■ Records supplied ■
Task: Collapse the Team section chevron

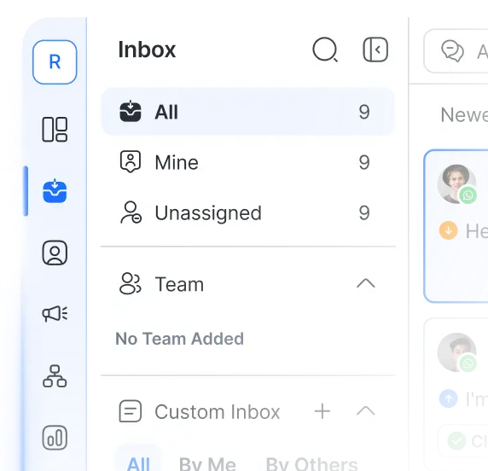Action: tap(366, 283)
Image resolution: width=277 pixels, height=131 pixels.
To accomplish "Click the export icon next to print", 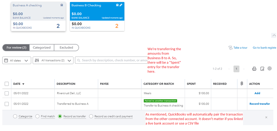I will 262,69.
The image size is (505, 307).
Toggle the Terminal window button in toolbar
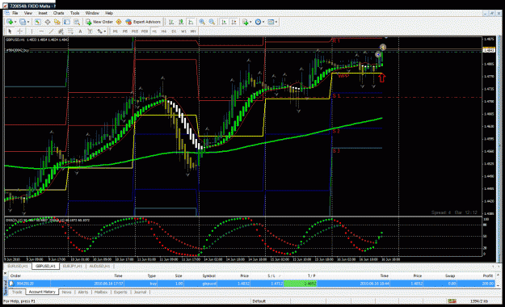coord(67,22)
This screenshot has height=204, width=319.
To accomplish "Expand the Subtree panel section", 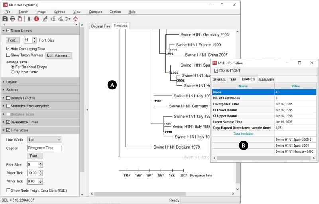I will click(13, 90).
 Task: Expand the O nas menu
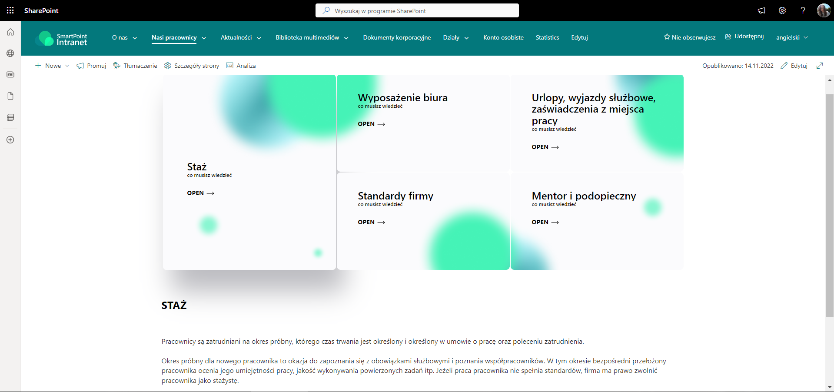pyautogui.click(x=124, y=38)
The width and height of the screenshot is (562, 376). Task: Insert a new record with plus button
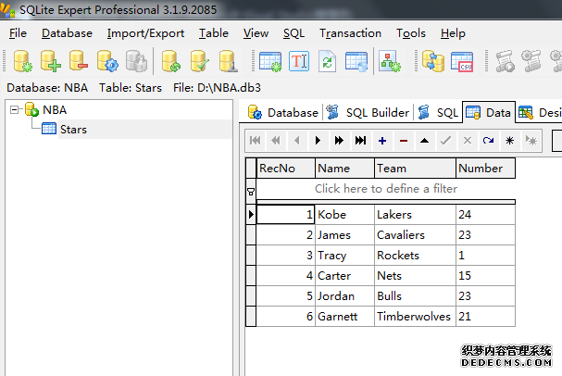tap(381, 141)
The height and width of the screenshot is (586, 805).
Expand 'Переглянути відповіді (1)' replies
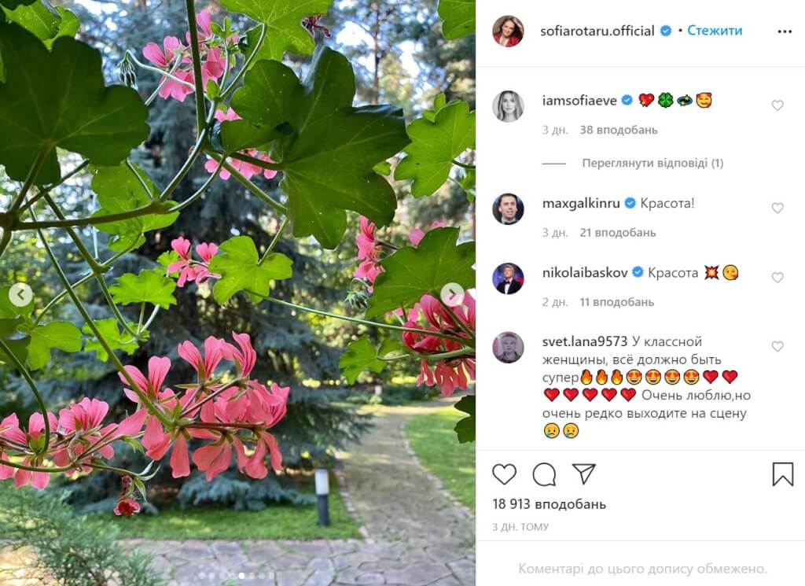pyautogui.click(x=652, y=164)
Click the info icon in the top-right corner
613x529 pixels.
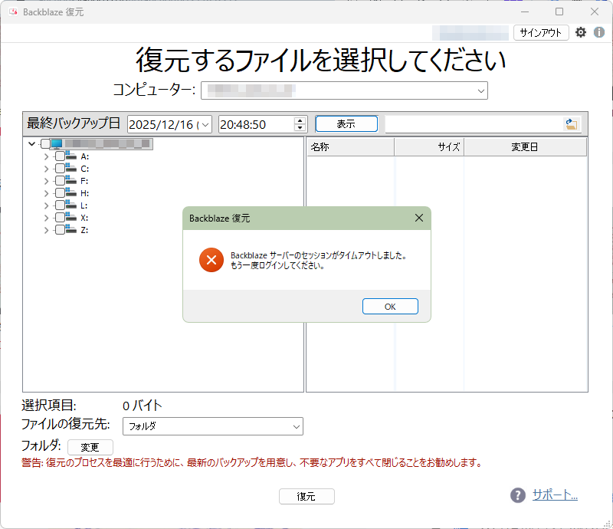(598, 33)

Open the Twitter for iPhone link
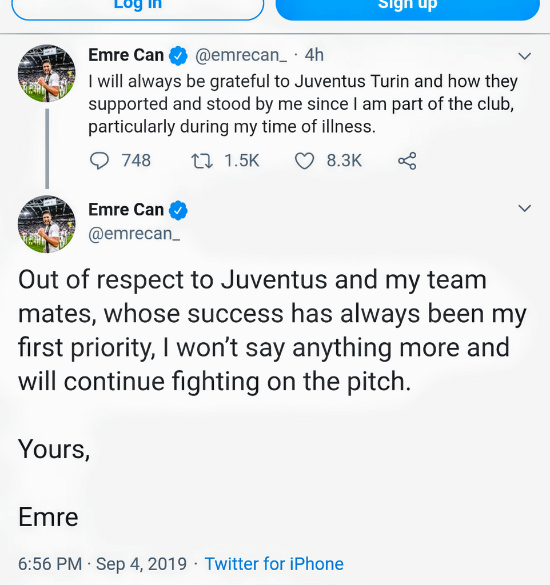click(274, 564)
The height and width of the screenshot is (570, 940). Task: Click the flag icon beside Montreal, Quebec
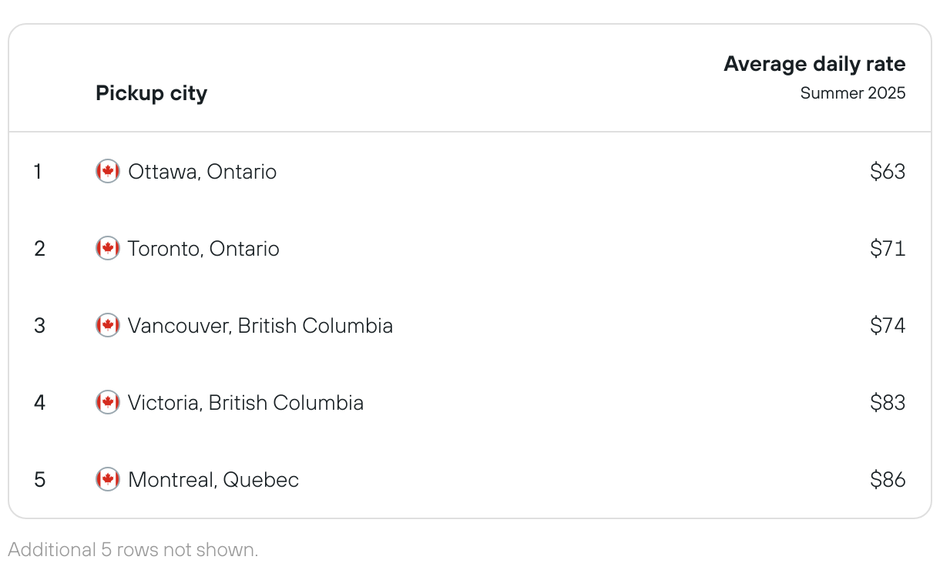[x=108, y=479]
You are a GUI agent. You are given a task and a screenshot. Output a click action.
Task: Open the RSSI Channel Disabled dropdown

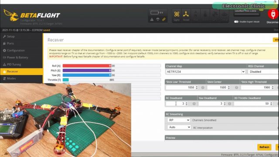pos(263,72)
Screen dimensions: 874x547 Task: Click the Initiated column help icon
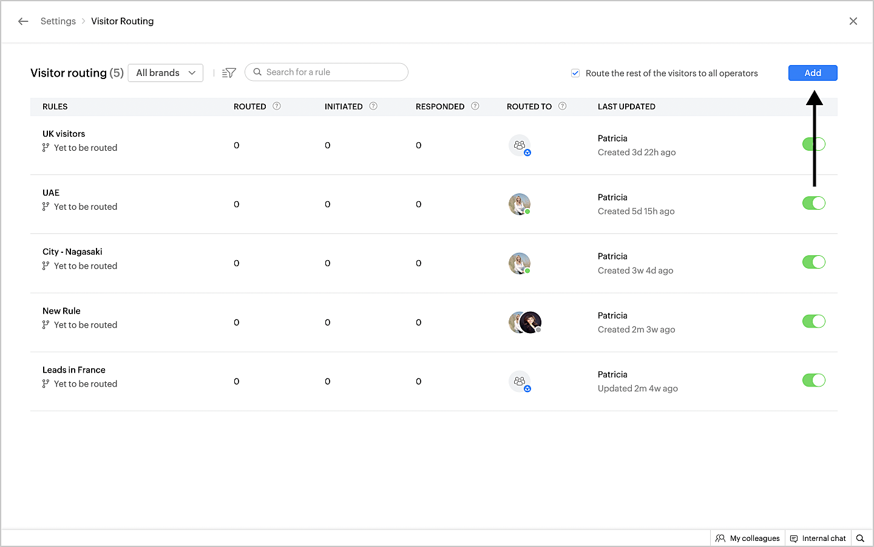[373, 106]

■ Task to carry out ■
With pictures omitted, reproduce exactly the lines from the line containing "The height and width of the screenshot is (570, 940)." through the end of the data above.

■ Response ■
The height and width of the screenshot is (570, 940). Task: Click the flag icon beside Montreal, Quebec
[x=108, y=479]
You are a GUI agent. You are given a task and a screenshot. Output a click action.
Task: Open the RSSI Channel Disabled dropdown

pos(263,72)
Screen dimensions: 874x547 Task: Click the Initiated column help icon
[373, 106]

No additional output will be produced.